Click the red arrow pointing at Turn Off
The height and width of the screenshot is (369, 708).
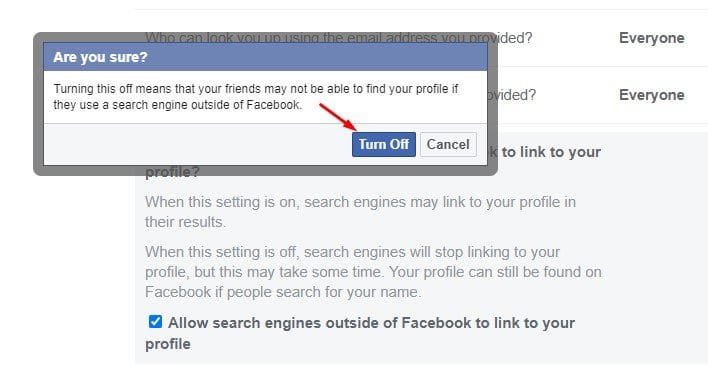(x=338, y=117)
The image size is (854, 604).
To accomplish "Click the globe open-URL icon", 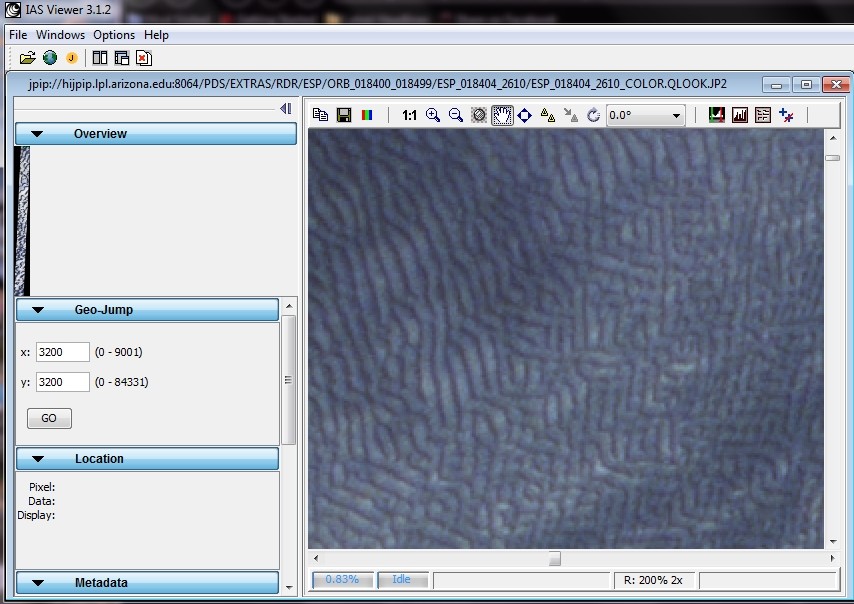I will [x=50, y=58].
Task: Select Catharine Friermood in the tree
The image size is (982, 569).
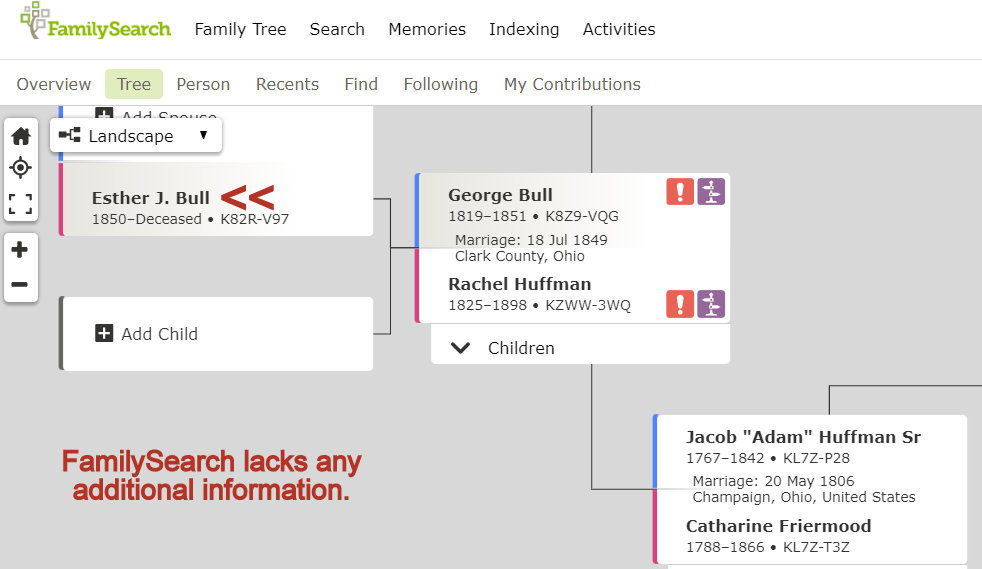Action: click(778, 526)
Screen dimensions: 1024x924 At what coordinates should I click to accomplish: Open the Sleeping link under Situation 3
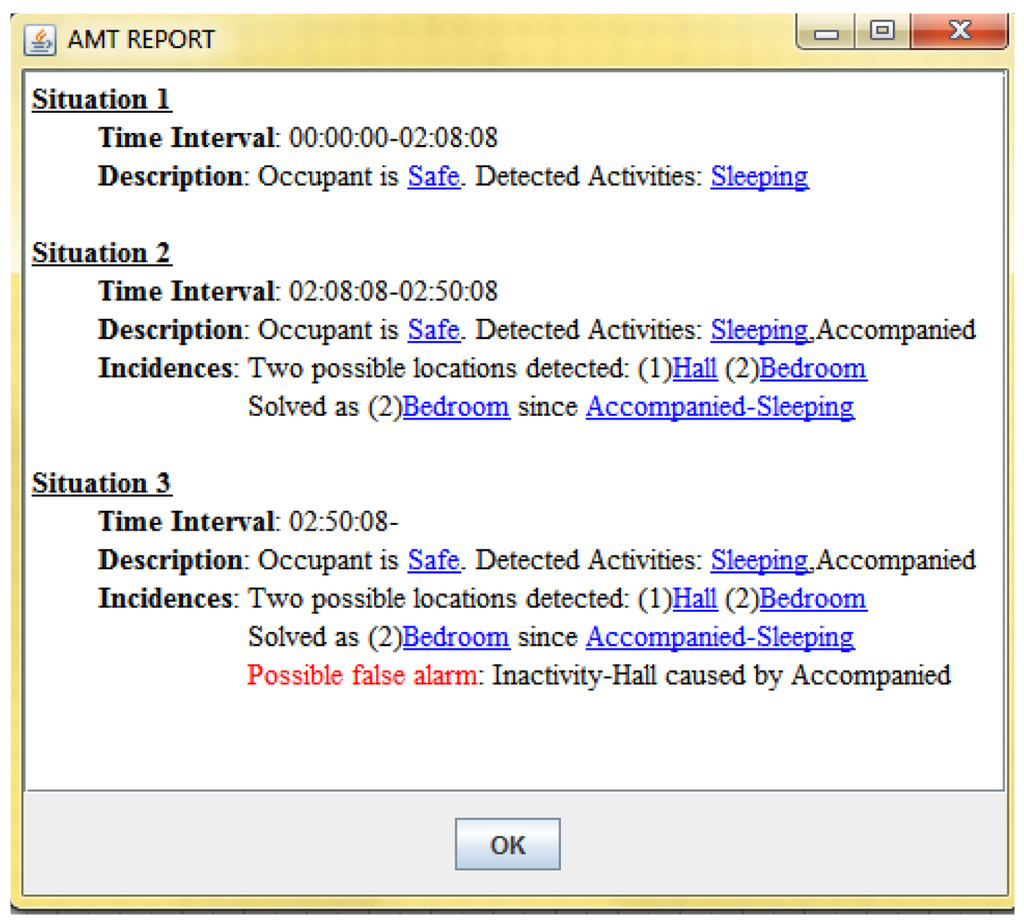point(759,560)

★ ★ ★

▸ Aim of the task:
When you reach the line that contains "Task: Select Catharine Friermood in the tree", start reproducing, and continue word for word to the end of the records; skip all pictures.

▸ Exercise response:
Task: Select Catharine Friermood in the tree
The image size is (982, 569).
Action: click(778, 526)
Screen dimensions: 1024x924 At what coordinates should I click to accomplish: Open the Sleeping link under Situation 3
point(759,560)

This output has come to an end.